**PROBLEM STATEMENT:**
Gather every line below that contains the word "height", and copy each of those lines in full.

Entries for locating words and elements:
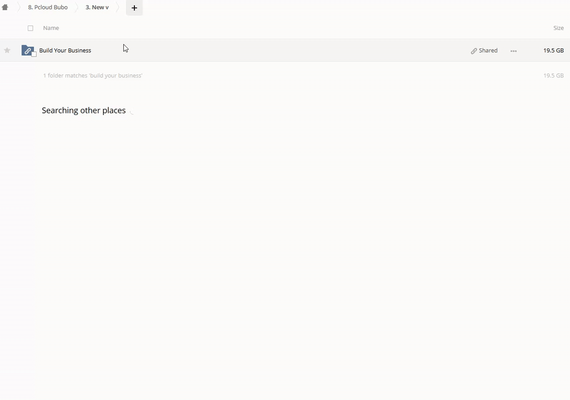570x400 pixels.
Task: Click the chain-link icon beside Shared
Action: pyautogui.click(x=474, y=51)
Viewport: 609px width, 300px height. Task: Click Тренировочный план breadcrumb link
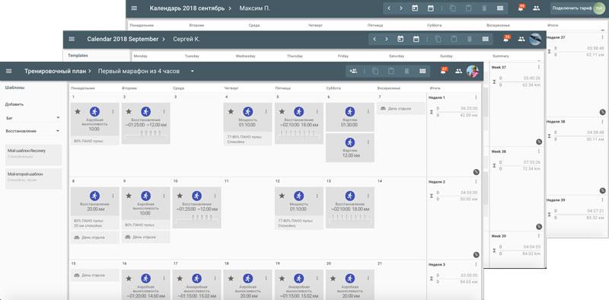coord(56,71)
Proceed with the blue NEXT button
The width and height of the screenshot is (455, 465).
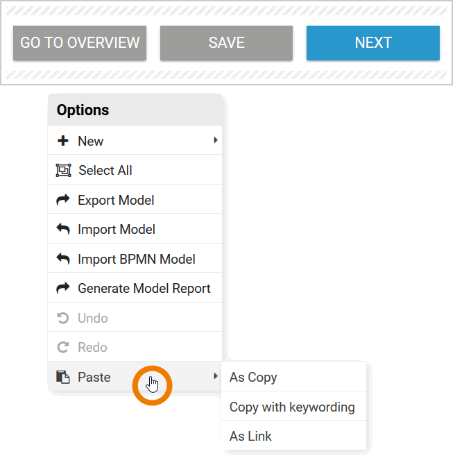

**THE ANSWER:**
Viewport: 609px width, 300px height. Task: Click Тренировочный план breadcrumb link
The width and height of the screenshot is (455, 465).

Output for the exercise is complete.